— START ENTRIES SHOWN —

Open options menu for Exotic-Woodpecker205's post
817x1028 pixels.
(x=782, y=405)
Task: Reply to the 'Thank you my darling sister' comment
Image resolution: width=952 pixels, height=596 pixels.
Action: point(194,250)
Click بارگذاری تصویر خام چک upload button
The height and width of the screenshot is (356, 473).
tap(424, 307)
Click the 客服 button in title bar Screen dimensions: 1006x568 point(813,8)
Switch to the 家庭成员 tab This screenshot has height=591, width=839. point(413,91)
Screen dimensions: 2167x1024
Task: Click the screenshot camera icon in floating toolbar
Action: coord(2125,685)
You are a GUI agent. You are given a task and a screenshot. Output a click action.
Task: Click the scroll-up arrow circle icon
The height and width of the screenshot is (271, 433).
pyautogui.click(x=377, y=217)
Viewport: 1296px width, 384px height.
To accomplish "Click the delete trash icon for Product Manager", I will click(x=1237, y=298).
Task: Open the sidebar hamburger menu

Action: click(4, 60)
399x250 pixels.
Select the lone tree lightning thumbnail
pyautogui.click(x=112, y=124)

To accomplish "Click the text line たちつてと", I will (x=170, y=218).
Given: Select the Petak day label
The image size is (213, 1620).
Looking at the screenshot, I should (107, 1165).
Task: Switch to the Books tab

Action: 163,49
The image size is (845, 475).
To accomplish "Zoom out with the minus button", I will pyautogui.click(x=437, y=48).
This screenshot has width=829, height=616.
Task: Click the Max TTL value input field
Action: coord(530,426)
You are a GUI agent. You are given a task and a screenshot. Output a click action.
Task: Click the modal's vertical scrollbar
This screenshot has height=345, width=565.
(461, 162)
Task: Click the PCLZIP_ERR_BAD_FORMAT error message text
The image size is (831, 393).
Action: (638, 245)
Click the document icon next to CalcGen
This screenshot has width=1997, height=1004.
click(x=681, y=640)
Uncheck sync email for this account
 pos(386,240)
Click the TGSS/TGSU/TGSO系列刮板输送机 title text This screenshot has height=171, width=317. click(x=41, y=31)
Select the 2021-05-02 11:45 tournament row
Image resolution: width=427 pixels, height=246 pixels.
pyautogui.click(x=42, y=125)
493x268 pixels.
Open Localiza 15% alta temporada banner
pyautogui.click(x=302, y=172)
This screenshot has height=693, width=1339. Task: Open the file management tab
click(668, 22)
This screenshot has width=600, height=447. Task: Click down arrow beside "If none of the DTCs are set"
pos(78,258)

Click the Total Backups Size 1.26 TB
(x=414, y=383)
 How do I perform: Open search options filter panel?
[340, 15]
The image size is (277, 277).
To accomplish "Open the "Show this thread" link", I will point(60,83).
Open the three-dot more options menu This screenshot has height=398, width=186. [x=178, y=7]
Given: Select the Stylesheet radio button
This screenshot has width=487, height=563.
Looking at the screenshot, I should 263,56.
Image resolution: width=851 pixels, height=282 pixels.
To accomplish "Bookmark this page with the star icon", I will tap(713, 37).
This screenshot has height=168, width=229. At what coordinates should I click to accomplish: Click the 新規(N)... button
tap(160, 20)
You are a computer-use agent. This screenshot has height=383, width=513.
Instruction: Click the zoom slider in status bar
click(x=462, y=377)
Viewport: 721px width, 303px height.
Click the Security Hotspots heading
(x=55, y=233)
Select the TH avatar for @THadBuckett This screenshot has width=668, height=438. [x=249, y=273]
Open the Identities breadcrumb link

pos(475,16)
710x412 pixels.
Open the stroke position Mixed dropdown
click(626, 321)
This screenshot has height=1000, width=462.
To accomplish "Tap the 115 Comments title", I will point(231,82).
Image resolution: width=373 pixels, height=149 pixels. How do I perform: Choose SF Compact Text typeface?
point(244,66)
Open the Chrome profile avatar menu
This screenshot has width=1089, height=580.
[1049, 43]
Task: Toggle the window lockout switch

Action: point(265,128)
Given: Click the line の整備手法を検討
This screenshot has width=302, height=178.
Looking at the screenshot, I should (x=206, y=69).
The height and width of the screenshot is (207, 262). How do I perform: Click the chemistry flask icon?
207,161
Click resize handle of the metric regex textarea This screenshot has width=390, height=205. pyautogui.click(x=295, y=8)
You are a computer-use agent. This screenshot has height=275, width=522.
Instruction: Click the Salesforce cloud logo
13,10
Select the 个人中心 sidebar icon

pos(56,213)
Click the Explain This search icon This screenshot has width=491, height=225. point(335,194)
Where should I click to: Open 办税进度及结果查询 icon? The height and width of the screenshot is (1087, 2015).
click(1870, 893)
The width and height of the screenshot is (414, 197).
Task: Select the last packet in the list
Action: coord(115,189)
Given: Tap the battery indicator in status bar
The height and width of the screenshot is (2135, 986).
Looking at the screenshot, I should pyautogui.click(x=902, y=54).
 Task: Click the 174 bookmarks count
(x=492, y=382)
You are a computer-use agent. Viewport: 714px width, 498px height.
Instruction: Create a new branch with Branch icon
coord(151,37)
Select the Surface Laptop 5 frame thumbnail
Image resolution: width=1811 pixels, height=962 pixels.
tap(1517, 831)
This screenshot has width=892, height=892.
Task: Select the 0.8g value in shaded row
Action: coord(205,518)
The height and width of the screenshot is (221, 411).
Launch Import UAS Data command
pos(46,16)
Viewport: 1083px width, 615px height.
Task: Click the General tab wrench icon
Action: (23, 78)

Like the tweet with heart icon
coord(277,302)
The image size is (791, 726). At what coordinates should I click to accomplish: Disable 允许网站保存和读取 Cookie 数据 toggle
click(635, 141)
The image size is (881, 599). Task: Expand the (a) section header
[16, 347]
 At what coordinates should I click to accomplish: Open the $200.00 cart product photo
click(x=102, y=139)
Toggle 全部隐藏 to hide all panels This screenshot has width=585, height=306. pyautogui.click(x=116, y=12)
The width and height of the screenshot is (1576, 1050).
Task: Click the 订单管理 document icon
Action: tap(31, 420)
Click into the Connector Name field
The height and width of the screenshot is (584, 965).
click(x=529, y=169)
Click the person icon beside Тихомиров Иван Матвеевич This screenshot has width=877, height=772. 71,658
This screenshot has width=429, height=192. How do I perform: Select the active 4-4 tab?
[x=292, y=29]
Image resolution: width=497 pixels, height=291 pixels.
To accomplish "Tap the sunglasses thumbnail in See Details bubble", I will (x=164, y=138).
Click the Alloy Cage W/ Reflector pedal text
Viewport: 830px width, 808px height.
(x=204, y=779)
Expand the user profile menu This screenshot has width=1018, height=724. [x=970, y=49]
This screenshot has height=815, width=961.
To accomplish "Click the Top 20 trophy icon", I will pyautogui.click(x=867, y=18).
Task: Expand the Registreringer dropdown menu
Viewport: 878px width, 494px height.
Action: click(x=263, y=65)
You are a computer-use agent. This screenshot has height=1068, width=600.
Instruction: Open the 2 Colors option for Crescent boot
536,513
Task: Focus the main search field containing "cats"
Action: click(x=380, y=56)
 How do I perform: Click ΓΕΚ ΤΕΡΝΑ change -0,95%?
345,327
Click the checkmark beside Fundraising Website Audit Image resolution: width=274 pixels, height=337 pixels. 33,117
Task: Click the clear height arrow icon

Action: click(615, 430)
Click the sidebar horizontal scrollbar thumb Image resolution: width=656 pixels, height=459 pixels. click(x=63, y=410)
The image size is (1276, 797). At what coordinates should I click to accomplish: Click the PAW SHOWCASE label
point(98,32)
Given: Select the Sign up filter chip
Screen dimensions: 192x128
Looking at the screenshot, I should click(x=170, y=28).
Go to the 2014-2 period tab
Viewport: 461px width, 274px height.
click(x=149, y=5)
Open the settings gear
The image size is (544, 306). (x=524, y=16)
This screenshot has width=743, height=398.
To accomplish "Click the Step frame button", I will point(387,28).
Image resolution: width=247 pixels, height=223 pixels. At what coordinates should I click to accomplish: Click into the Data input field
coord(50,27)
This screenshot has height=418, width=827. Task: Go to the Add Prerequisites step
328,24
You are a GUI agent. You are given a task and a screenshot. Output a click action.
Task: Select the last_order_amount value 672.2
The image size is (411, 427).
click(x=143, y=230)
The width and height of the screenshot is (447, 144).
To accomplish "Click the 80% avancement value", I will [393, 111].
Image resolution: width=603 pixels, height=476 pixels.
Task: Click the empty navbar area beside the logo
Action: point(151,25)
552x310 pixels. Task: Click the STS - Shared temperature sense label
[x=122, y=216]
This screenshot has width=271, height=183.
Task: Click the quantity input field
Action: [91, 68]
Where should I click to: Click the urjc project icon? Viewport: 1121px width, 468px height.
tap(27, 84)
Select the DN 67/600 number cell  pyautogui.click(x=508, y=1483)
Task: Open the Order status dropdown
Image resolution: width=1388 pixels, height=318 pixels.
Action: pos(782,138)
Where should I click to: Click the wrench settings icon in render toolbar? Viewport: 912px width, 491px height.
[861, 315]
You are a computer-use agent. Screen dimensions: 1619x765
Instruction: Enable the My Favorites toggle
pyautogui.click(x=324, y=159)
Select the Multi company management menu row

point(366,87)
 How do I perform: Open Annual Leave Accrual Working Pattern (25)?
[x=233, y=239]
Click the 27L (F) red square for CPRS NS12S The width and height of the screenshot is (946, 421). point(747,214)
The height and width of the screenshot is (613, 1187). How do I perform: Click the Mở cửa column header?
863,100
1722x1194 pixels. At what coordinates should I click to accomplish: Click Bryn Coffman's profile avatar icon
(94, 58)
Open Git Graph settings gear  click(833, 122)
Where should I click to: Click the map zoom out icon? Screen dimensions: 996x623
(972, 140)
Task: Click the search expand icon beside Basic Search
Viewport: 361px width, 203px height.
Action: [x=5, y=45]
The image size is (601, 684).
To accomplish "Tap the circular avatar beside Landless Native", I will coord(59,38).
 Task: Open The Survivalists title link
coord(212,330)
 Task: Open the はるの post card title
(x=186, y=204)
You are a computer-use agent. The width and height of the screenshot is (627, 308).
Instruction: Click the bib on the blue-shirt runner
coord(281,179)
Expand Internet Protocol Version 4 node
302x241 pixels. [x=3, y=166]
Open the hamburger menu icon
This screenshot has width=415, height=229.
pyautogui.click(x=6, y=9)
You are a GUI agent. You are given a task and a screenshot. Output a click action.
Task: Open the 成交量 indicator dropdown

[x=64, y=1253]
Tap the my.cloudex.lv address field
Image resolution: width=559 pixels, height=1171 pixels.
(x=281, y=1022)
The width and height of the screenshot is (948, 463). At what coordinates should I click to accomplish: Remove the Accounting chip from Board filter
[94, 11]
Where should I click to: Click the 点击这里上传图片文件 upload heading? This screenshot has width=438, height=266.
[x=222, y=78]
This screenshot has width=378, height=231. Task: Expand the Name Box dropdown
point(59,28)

— END ENTRIES SHOWN —

• _TASK_:
Count the lines in the records that contain the word "heading" and give only that number.

• _ANSWER TO THIS EXERCISE_:
2